Closed martinblostein closed 6 years ago

martinblostein commented 6 years ago

Expressions are simplified to be in terms of on-disk columns and unknown symbols, but are not handled beyond that stage. Columns can be selected, rearranged, renamed and duplicated.

Example of functionality:

x <- data.table::data.table(a = 1:10, b = LETTERS[1:10])
tmp <- tempfile()
fst::write_fst(x, tmp)
ft <- fsttable::fst_table(tmp)
ft[, .(x = a, y = a + b)][1:5, .(z = y / 2, w = x)]

# <fst file>
# 5 rows, 2 columns
# 
#           z     w
#        <NA> <int>
# 1 (a + b)/2     1
# 2 (a + b)/2     2
# 3 (a + b)/2     3
# 4 (a + b)/2     4
# 5 (a + b)/2     5

The main idea of this PR is the introduction of the colexps field in the table proxy object. This object is used to track the current column-state of the table. It is a list of expressions, with symbols of either on-disk columns or extra in-memory data.

To go with the colexps field, I added a table_proxy_transform method (terminology roughly based on dplyr). This method is used to update colexps by substituting the exsting column expressions into the new ones. This method is extremely flexible (probably to a fault) and agnostic to the interface implementation.

Note: A lot of the code in table_proxy_methods.R is just hacked together so that the tables print nicely. Before working on this further I think we should consider unifying or refactoring table_proxy_read_full and table_proxy_read_range to avoid code duplication. I also wonder if the range method is even necessary; reading a range of a proxy table is the same as reading a "full" proxy table with a different slice_map.

MarcusKlik commented 6 years ago

Hi @martinblostein, thanks a lot for your pull request!

Nice work, so the variables in the expression are categorized as known columns in the fst file or as other variables. And further processing is done according to the specific category. That looks great!
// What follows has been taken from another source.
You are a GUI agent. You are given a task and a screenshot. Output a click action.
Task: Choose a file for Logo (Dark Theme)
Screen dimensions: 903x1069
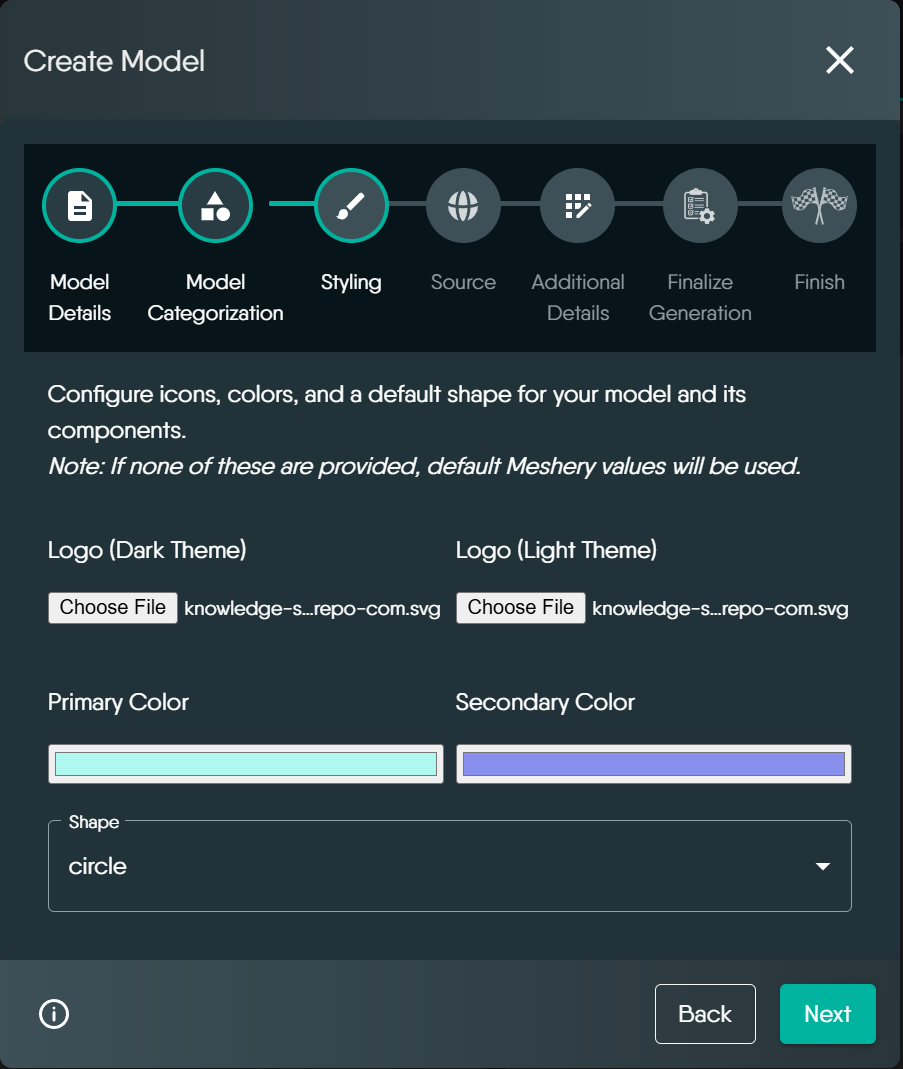113,608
I'm going to spent some time on your pull request to study it in more detail (as it deserves) so please be patient a little while longer until it's merged!

martinblostein commented 6 years ago

Nice work, so the variables in the expression are categorized as known columns in the fst file or as other variables. And further processing is done according to the specific category. That looks great!
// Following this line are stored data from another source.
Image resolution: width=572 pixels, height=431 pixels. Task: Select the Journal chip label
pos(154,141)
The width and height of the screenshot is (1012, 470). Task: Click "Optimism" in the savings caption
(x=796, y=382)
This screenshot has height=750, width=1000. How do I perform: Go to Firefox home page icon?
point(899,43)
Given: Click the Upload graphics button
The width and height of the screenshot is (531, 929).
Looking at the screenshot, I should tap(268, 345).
That is the idea, but I didn't make that classification explicit yet. I think moving forward we definitely should! You may notice that the current code gets confused because when a new expression is introduced that is in the disk table, but not in the current table state, it thinks we want to refer to the on-disk column. Making this categorization explicit will fix that.

MarcusKlik commented 6 years ago

Hi @martinblostein, I've merged your pull request into the dev branch with some minor tweaks, nice work!

At first, my idea was to completely exclude any expression parsing and substitutions from the table_proxy object. But as you mention in the code, the parsing mechanism for a dplyr interface will be very similar, so why not share that code among interfaces? The only rule would be that columns are present in the expression object as unevaluated symbols.